Isobutylbenzene

Administrative data

Endpoint:

acute toxicity: oral

Type of information:

experimental study

Adequacy of study:

key study

Study period:

October 2017 - November 2017

Reliability:

1 (reliable without restriction)

Rationale for reliability incl. deficiencies:

guideline study

Data source

Materials and methods

GLP compliance:

yes (incl. QA statement)

Remarks:

Certificate produced by "Landesanstalt für Umwelt, Messungen und Naturschutz Baden-Württemberg"

Test type:

acute toxic class method

Limit test:

yes

Test material

Specific details on test material used for the study:

SOURCE OF TEST MATERIAL
- Source and lot/batch No.of test material: BASF; Batch identification: EXP-18/11/346
- Expiration date of the lot/batch: October 2020

STABILITY AND STORAGE CONDITIONS OF TEST MATERIAL
- Storage condition of test material: room temperature
- Stability under test conditions: The stability of the test item under storage conditions over the study period was guaranteed.
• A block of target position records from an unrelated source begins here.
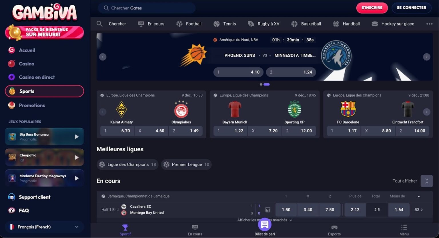Open the Billet de pari floating icon
439x238 pixels.
click(x=265, y=225)
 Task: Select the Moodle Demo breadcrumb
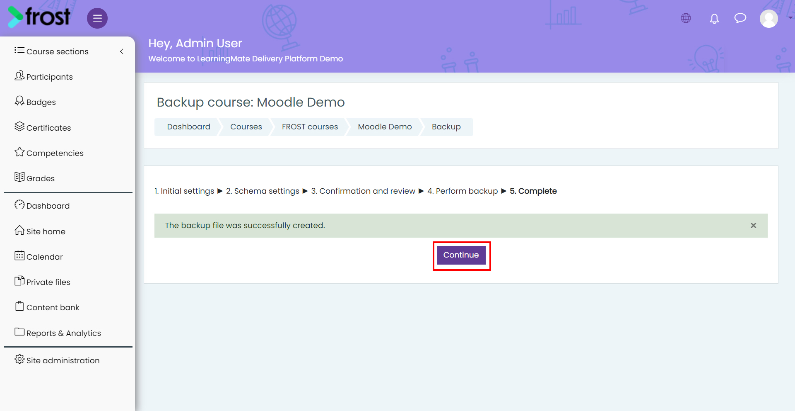click(x=385, y=127)
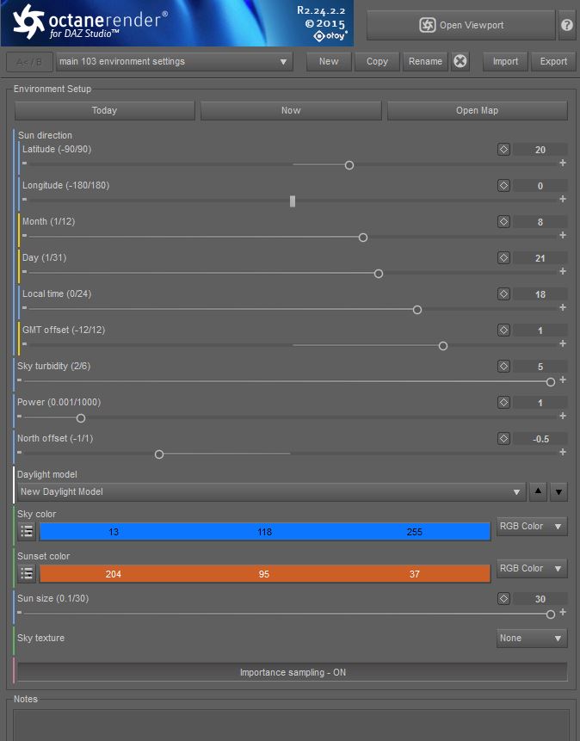Viewport: 580px width, 741px height.
Task: Click the Sky color list options icon
Action: coord(27,532)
FORM AS APPLIED IN THE TEST: undiluted

Test animals

Species:

rat

Strain:

Wistar

Sex:

female

Details on test animals or test system and environmental conditions:

TEST ANIMALS
- Source: Charles River Wiga GmbH, Germany
- Females (if applicable) nulliparous and non-pregnant: yes
- Age at study initiation: approx. 10 weeks
- Weight at study initiation: 188 g (mean); animals of comparable weight (± 20% of the mean weight)
- Fasting period before study: Feed was withdrawn from the animals at least 16 hours before administration, but water was available ad libitum.
- Housing: single
- Diet: ad libitum
- Water: ad libitum
- Acclimation period: at least 5 days before administration

ENVIRONMENTAL CONDITIONS
- Temperature (°C): 22 ± 3
- Humidity (%): 30 - 70
- Air changes (per hr): approx. 10
- Photoperiod (hrs dark / hrs light): 12/12

IN-LIFE DATES: From: October 24, 2017 To: November 21, 2017

Administration / exposure

Route of administration:

oral: gavage

Vehicle:

unchanged (no vehicle)

Details on oral exposure:

MAXIMUM DOSE VOLUME APPLIED: 2.4 mL/kg body weight

time of day of administration: in the morning

Doses:

2000 mg/kg body weight

No. of animals per sex per dose:

6

Control animals:

no

Details on study design:

- Duration of observation period following administration: 14 days
- Frequency of observations: Clinical signs for each animal were recorded several times on the day of administration and at least once during each workday thereafter; morbidity and mortality was checked at least once daily
- Frequency of weighing: shortly before administration (day 0), weekly thereafter and on the last day of observation
- Necropsy of survivors performed: yes, on the last day of the observation period

Results and discussion

Mortality:

not observed

Clinical signs:

1st test group:
- poor general state in 3/3 animals from day 1 to day 2
- piloerection in 3/3 animals from day 1 to day 2
- dyspneoa, cowering position and apathy in 2/3 animals on day 1
- exsiccosis in 2/3 animals from day 1 to day 2 or on day 1
- exophthalmos and staggering 1/3 animals on day 1

2nd test group:
- impaired up to poor general state in 3/3 animals from day 1 to day 3
- piloerection in 3/3 animals from day 1 to day 2 or 3
- cowering position in 3/3 animals on day 1
- non defecation, exsiccosis, apathy in 2/3 animals on day 1
- reduced defecation in 1/3 animals on day 1

Body weight:

1st test group:
- stagnated or slightly decreased body weight in 2/3 animals during the 1st week (progression to normal weight gain during 2nd week)
- stagnated body weight in 1/3 animals during 2nd week

2nd test group: no effects observed

Gross pathology:

no effects observed

Any other information on results incl. tables

Table 1: Mortality

Mortality
Dose (mg/kg bw):	2000	2000
Sex:	female	female
Administration:	1	2
No. of animals:	3	3
Mortality (animals):	No mortality	No mortality

Table 2: Individual body weight changes

Individual body weight changes
Dose (mg/kg bw):	2000					2000
Administration:	1					2
Animal No.:	R	R	R	Mean weight	Standard- deviation	R	R	R	Mean weight	Standard- deviation
	645	646	647			671	672	673
Body weight at study day (g):
0	191	195	203	196.3	6.11	181	179	179	179.7	1.15
7	-	-	-	-	-	196	203	199	199.3	3.51
8*	196	199	195	196.7	2.08	-	-	-	-	-
14	199	207	206	204.0	4.36	204	211	210	208.3	3.79

 *Due to a public holiday the body weight determination in the first test group was performed on study day 8.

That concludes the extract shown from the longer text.